# High Input on PC13 Ultra?



## THX-UltraII (Nov 19, 2008)

I own a SVS PC13 Ultra. Shame on me but does it have a High Input? I see balanced inputs with a switch HIGH PASS FILTER, maybe this is for making it High Input?


----------



## drdoan (Aug 30, 2006)

I don't think the Ultra has a high level input (straight from an amp speaker output). The High Filter is for eliminating frequencies that are higher than are used by the sub. You should hook it up to the LFE (low frequency effects) output of you amp/receiver, or sub woofer output. Have fun. Dennis


----------



## drdoan (Aug 30, 2006)

Let me amend by last post.
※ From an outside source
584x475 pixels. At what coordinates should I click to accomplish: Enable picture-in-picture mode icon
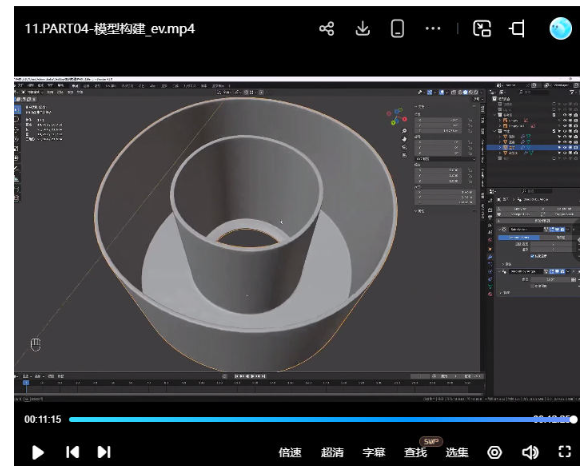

I am actually not sure if the older BASH amp accepted high level inputs, but, I believe the new Sledge amp does, probably from the XLR connectors with the input switch set to "high". As always, check with SVSound to get the correct info. Dennis


----------



## sga2 (Nov 14, 2009)

Are you loking for high-level (pro audio) line level, or for speaker level inputs? The current PC13 Ultra (Sledge Amp) does not have speaker-level inputs. It can accept line-level balanced (via XLR) or unbalanced (via RCA) connections. The Input Level switch is to select line level input between standard consumer or pro audio voltage levels. it does not allow for the sub to be connected to a receiver's speaker outputs.

Regards,
sga2


----------